When I moved here in '91, the bus lines still broadly followed original streetcar lines, with the same numbers and names for original routes. STA finally got rid of the old scheme in 2006. Before the change, the bus that came to this neighborhood was called #1 Hollywood. The same route also passed through West Central.
I thus ass-u-me-d that Hollywood referred to the area near Natatorium Park, which contained short streets named Hollis and Sherwood. Seemed logical. Those streets started exactly at the original
western terminus of the streetcar line.
Nope. All wrong. A chance reference in a
newspaper column today led me to search more thoroughly. The search isn't easy because "Spokane Hollywood" leads to nothing but Bing Crosby. Nevertheless, hidden in the PDF weeds were
a couple of
appropriate historical refs.
Turns out Hollywood was
right here, centered on this block. The
northern terminus of the streetcar line was here, and streetcar line #1 was named after this area. You'd never know it from any visible or official signs or maps. "Hollywood" appeared only on the buses, and disappeared in 2006. Nothing around here (with the possible exception of Alameda St?) has a Hollywood-related name. The subdivision was Boulevard Park, not Hollywood.

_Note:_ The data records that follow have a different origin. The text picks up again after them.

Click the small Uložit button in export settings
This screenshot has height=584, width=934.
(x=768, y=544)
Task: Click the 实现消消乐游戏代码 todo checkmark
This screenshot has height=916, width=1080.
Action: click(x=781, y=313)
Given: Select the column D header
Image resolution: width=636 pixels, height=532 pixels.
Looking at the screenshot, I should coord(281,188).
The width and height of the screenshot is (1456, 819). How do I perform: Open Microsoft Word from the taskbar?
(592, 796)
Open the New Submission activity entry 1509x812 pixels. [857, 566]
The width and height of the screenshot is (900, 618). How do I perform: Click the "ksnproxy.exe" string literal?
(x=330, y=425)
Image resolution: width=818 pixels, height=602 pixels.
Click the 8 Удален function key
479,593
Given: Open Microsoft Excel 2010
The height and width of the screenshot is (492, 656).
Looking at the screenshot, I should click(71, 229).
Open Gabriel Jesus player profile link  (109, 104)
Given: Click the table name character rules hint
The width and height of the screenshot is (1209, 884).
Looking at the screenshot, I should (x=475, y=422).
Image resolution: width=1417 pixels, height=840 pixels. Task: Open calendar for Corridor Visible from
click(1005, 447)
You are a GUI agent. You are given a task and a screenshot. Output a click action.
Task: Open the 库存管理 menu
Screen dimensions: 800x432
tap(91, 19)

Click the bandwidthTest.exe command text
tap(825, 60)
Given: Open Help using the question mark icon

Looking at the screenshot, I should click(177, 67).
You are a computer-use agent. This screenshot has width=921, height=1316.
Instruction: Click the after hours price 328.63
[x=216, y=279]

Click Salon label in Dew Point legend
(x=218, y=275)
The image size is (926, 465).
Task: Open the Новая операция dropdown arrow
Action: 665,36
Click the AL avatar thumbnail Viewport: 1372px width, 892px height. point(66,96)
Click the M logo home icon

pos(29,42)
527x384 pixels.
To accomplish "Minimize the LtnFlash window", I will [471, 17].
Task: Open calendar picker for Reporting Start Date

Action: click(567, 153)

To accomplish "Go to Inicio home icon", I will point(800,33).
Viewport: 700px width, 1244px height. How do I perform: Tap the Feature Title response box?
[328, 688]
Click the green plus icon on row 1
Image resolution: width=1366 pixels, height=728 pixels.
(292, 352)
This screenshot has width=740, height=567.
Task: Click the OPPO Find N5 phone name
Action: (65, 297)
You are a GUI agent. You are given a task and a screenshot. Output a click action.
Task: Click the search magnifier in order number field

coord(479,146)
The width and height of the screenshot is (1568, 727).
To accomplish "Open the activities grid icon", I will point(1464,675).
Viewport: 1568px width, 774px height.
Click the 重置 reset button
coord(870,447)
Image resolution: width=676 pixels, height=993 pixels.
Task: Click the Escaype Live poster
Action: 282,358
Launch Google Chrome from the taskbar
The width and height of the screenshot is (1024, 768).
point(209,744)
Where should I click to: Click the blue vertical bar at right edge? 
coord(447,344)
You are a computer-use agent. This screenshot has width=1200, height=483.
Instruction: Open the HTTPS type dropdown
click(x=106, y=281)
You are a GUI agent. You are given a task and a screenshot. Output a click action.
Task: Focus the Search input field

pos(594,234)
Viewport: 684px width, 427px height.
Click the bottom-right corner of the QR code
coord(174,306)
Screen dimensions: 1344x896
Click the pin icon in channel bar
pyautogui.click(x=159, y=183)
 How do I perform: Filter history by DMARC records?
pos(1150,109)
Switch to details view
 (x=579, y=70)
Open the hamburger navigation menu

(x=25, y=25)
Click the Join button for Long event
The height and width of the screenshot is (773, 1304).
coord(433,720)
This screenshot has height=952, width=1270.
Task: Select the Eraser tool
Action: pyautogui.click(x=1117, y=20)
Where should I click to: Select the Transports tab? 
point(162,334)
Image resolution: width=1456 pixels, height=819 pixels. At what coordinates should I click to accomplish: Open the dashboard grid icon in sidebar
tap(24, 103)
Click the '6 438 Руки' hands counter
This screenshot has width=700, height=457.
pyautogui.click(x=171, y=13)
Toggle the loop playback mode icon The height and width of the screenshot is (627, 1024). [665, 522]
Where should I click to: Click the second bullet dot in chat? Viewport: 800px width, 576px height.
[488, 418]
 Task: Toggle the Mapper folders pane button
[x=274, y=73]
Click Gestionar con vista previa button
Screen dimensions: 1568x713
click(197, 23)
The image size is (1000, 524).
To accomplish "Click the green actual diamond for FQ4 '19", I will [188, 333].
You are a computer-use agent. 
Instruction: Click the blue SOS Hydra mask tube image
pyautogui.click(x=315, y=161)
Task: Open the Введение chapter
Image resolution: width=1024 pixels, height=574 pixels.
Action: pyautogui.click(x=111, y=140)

Strange to think that I've lived in a place for 24 years without knowing the proper name of the place!
= = = = =
Later again, after finding a more precise old map: The streetcar line used the name for this spot, but the
Hollywood Addition was just south of the
Boulevard Park Addition. The Hollywood Addition was, and still is, a 4 block x 4 block rectangle, from Wellesley south to Longfellow and from 'E' Street west to Rustle. So finally we have the official source of the name! (Incidentally, Rustle appears as Rustic on some of those old maps. I don't know which one was the typo.)